For each local branch:

  • git log -1 --format="%ai %s" <branch> to get last commit date
  • Flag branches with no commits in 3+ months as stale
  • Flag branches marked as [gone] on remote (merged/deleted upstream): git branch -vv | grep ': gone]'

For remote branches (summarize, don't dump all):

  • Count remote branches with no activity in 6+ months
  • List up to 10 of the oldest

Step 7: Gitignore Audit

Detect project type from manifest files and check .gitignore for common missing entries:

  • Node/TS: node_modules/, dist/, .env, *.tsbuildinfo, .DS_Store
  • Rust: target/, Cargo.lock (if library)
  • Go: vendor/ (if not vendored), binary output
  • Java: target/, *.class, .idea/, *.jar
  • Python: __pycache__/, *.pyc, .venv/, dist/
  • General: .DS_Store, *.swp, .env, *.log, .idea/, .vscode/ (debatable)

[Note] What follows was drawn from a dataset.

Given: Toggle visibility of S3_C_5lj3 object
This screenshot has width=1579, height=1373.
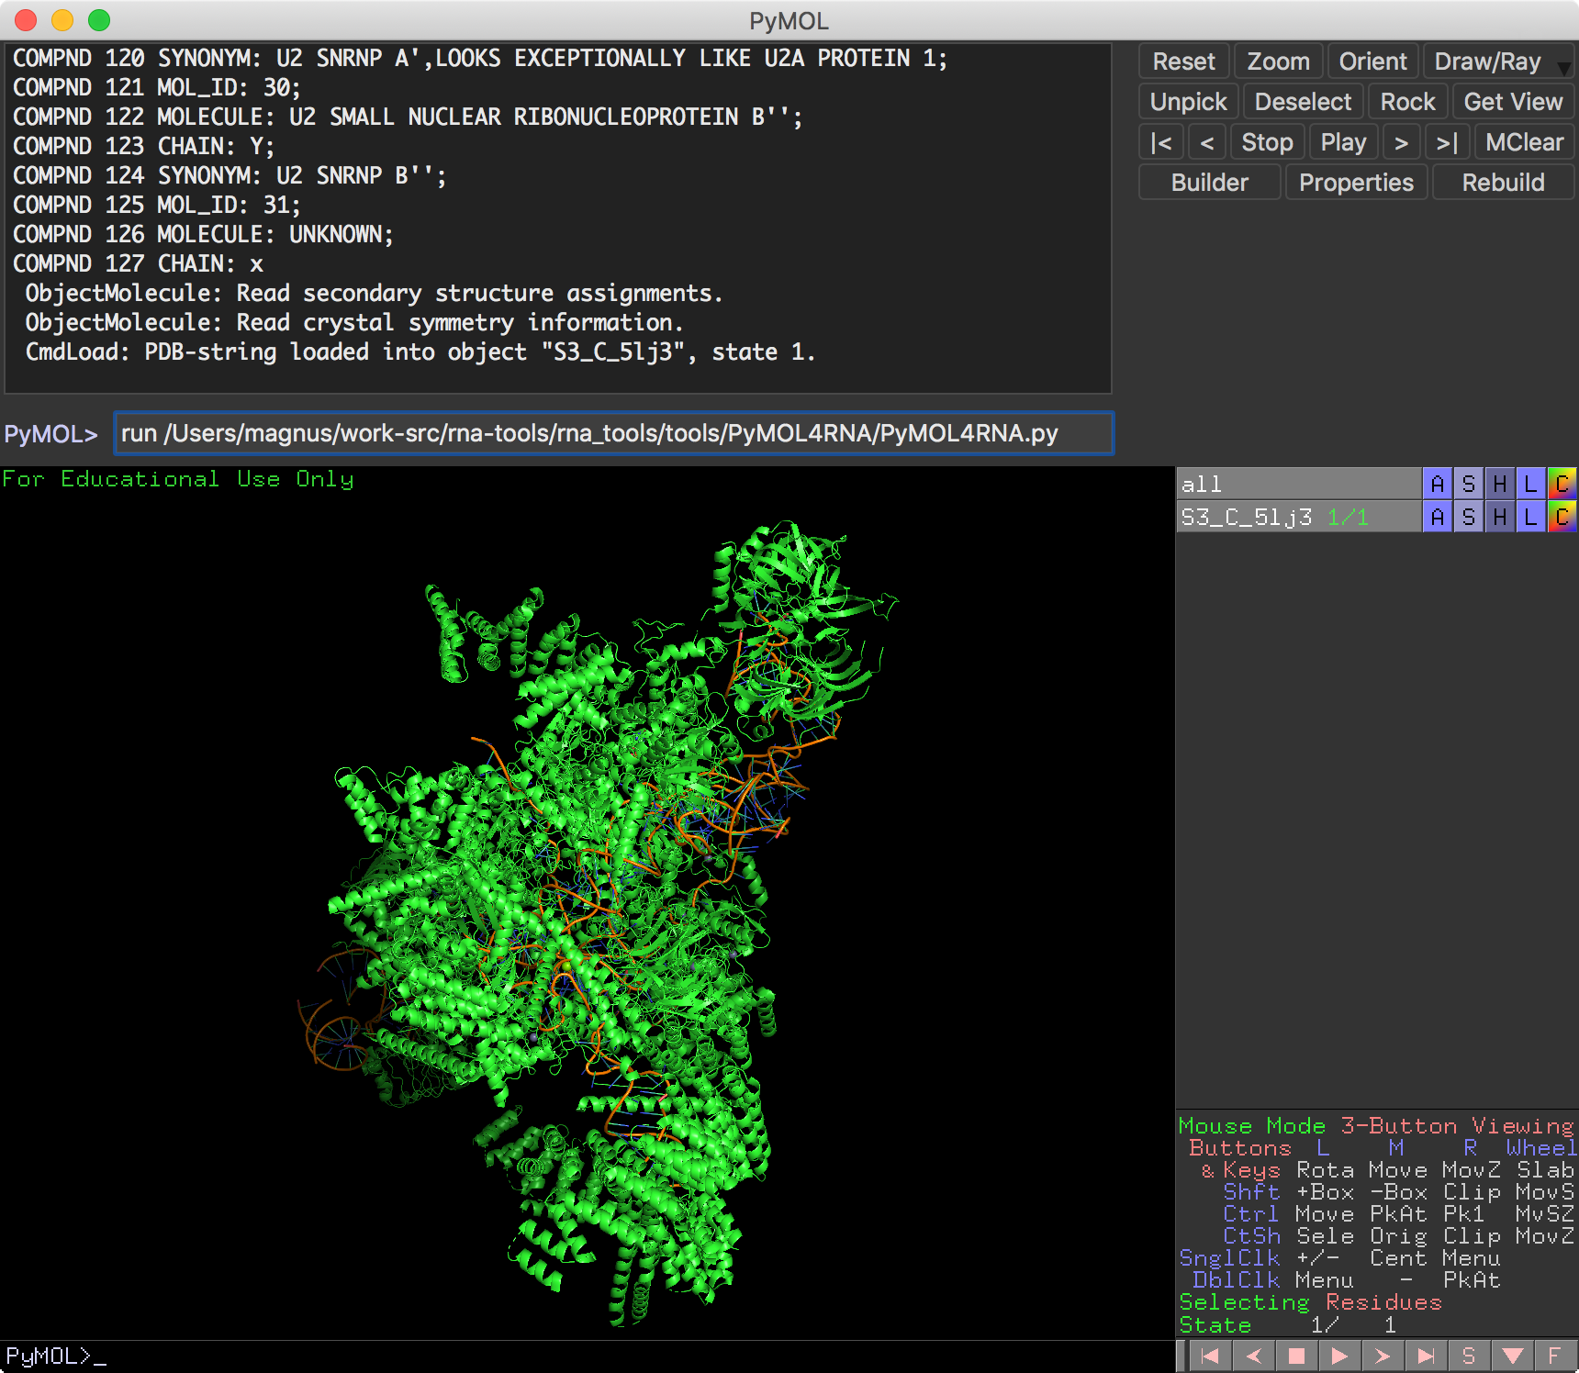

Check for tracked files that should be ignored (e.g., node_modules or .env already committed).

Step 8: Commit Hygiene

Analyze last 50 commits:

  • Flag empty commit messages
  • Flag commits with messages under 10 characters
  • Check for merge commits vs rebase workflow
  • Check for consistent conventional commit format (feat:, fix:, etc.)
  • Report commit frequency (commits per week over last month)

Step 9: Uncommitted Work

  • git status --porcelain for dirty working tree
  • git stash list for forgotten stashes
  • Flag stashes older than 1 month

Step 10: Present Report

Organize into sections with severity:

  1. Critical - leaked secrets, unresolved merge conflicts, large binaries in history
  2. Warning - stale branches, missing gitignore entries, old stashes, tracked binaries
  3. Info - repo size, commit stats, branch summary

For each finding, provide the exact fix command.

End with a summary of recommended actions, grouped as:

  • Immediate: security-related fixes, conflict resolution
  • Cleanup: branch/stash cleanup commands
  • Improvement: gitignore/commit hygiene suggestions, LFS migration

Ask which actions the user wants to take.